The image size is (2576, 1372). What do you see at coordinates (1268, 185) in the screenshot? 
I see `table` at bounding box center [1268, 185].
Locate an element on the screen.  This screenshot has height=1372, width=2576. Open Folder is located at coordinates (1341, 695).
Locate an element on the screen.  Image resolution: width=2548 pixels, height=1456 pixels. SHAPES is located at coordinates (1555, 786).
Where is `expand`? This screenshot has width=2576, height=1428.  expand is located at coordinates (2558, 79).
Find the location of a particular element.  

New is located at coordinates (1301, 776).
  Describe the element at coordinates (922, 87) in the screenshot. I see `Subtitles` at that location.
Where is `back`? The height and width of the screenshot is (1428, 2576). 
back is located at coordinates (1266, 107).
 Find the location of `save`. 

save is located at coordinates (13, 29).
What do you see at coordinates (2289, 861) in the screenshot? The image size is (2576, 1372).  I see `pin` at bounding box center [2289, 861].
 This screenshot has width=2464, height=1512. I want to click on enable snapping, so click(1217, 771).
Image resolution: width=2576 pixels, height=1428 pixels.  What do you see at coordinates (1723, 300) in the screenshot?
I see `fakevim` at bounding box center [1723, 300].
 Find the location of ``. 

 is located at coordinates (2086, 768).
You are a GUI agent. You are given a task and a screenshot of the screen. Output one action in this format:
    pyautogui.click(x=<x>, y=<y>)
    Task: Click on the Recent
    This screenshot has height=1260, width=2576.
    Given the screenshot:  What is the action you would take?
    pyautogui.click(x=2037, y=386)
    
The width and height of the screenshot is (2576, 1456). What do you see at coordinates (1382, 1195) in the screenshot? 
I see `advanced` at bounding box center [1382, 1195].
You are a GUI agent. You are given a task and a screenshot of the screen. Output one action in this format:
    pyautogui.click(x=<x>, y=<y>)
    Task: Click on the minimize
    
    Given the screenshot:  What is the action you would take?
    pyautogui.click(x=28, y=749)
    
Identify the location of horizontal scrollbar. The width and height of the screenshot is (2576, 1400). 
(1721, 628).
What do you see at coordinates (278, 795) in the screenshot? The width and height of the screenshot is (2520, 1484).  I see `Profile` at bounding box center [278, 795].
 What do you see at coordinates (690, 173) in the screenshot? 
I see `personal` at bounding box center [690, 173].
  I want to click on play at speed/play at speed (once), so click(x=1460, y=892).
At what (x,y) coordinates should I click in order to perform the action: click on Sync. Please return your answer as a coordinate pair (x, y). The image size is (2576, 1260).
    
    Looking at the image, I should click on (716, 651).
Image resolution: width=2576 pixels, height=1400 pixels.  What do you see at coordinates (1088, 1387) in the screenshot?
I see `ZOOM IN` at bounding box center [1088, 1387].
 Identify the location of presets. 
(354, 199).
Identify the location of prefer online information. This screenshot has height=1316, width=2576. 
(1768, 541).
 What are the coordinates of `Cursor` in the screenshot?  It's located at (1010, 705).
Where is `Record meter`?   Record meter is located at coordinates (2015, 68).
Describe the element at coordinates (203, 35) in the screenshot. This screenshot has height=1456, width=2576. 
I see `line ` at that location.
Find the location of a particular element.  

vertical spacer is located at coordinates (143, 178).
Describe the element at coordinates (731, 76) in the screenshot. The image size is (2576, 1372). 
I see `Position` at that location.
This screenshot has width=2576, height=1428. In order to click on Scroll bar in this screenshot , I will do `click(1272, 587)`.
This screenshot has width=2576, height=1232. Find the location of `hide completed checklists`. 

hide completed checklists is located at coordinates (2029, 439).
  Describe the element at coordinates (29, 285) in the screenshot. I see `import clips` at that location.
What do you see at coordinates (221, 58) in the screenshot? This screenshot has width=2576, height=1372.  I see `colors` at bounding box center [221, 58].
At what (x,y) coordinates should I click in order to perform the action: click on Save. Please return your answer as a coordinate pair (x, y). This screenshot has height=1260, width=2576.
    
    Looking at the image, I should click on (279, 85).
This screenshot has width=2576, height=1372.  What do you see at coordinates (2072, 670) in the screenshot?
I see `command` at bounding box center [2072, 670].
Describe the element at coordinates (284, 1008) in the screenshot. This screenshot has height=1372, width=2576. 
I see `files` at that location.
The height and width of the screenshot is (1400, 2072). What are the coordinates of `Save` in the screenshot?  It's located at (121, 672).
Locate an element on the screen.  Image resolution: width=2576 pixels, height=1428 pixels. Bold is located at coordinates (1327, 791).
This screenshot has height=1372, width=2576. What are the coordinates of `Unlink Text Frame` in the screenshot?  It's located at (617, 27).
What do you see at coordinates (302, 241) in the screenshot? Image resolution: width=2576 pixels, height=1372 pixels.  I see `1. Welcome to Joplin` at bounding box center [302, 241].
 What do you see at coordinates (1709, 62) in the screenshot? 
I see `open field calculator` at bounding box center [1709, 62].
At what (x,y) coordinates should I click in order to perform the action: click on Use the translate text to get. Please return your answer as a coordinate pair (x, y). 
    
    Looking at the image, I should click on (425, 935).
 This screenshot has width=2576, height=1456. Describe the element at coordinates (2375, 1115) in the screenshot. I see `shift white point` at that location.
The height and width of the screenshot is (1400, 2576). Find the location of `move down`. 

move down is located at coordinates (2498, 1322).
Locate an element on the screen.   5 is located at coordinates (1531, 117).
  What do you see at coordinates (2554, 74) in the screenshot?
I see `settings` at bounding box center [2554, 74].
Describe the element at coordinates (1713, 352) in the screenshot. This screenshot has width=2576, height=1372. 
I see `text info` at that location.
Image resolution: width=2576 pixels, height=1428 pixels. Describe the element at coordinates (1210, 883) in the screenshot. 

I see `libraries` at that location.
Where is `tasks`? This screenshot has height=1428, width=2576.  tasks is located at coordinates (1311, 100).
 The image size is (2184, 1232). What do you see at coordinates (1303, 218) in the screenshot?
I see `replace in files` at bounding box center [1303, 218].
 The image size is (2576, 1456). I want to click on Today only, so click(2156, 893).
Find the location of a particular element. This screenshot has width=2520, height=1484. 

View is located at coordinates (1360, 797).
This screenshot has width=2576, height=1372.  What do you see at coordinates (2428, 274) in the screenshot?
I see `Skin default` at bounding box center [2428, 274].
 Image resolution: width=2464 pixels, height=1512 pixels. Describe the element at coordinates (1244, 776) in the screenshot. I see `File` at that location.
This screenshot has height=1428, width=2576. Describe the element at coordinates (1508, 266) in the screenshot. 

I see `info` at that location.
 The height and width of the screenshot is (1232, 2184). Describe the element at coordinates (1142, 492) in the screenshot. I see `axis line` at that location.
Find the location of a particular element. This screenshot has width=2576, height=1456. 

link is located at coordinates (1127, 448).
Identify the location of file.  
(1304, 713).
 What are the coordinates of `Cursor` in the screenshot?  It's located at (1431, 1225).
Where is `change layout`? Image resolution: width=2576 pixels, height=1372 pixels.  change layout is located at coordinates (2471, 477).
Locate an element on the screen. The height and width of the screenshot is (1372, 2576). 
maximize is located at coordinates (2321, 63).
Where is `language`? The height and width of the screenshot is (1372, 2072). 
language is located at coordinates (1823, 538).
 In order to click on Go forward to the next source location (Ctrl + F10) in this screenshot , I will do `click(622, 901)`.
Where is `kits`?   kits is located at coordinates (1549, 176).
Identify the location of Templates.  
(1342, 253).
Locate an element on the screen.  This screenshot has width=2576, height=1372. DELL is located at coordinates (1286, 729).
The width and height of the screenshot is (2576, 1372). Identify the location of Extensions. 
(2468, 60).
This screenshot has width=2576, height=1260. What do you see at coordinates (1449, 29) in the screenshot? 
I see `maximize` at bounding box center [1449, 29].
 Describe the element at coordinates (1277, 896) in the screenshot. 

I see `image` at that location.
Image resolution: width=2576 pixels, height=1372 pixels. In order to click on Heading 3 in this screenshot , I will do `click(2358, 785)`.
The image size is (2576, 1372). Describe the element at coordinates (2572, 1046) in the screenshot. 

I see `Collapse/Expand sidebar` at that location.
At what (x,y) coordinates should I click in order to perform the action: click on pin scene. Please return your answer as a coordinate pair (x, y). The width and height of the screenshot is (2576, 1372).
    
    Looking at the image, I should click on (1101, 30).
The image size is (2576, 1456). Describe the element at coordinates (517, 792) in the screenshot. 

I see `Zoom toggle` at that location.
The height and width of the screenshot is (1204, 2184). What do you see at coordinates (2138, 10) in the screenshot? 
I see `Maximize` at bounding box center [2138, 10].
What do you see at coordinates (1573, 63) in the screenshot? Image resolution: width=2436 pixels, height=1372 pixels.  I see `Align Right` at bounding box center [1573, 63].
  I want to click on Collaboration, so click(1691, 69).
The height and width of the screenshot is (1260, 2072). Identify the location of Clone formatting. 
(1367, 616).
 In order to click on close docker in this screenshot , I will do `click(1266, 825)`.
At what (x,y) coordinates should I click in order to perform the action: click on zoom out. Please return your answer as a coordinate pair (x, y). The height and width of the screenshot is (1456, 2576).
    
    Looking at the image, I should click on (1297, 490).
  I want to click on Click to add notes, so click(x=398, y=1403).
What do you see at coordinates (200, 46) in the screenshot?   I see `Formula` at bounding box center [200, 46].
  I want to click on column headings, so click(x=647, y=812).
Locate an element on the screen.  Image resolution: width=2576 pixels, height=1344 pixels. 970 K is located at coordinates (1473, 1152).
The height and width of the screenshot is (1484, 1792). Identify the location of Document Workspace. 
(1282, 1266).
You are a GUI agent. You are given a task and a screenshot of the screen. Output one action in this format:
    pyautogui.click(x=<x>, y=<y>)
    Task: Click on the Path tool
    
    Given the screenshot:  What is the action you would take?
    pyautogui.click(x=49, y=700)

----

[Set exercise]:
In the records, from the line with "coordinates (1286, 729)." up to and including the line with "center [2138, 10].", replace every "Describe the element" with "Identify the element". Give back only those lines, with everything else unchanged.

[Task output]:
Locate an element on the screen.  This screenshot has width=2576, height=1372. DELL is located at coordinates (1286, 729).
The width and height of the screenshot is (2576, 1372). Identify the location of Extensions. 
(2468, 60).
This screenshot has width=2576, height=1260. What do you see at coordinates (1449, 29) in the screenshot? 
I see `maximize` at bounding box center [1449, 29].
 Identify the element at coordinates (1277, 896) in the screenshot. 

I see `image` at that location.
Image resolution: width=2576 pixels, height=1372 pixels. In order to click on Heading 3 in this screenshot , I will do `click(2358, 785)`.
The image size is (2576, 1372). Identify the element at coordinates (2572, 1046) in the screenshot. 

I see `Collapse/Expand sidebar` at that location.
At what (x,y) coordinates should I click in order to perform the action: click on pin scene. Please return your answer as a coordinate pair (x, y). The width and height of the screenshot is (2576, 1372).
    
    Looking at the image, I should click on (1101, 30).
The image size is (2576, 1456). Identify the element at coordinates (517, 792) in the screenshot. 

I see `Zoom toggle` at that location.
The height and width of the screenshot is (1204, 2184). What do you see at coordinates (2138, 10) in the screenshot? 
I see `Maximize` at bounding box center [2138, 10].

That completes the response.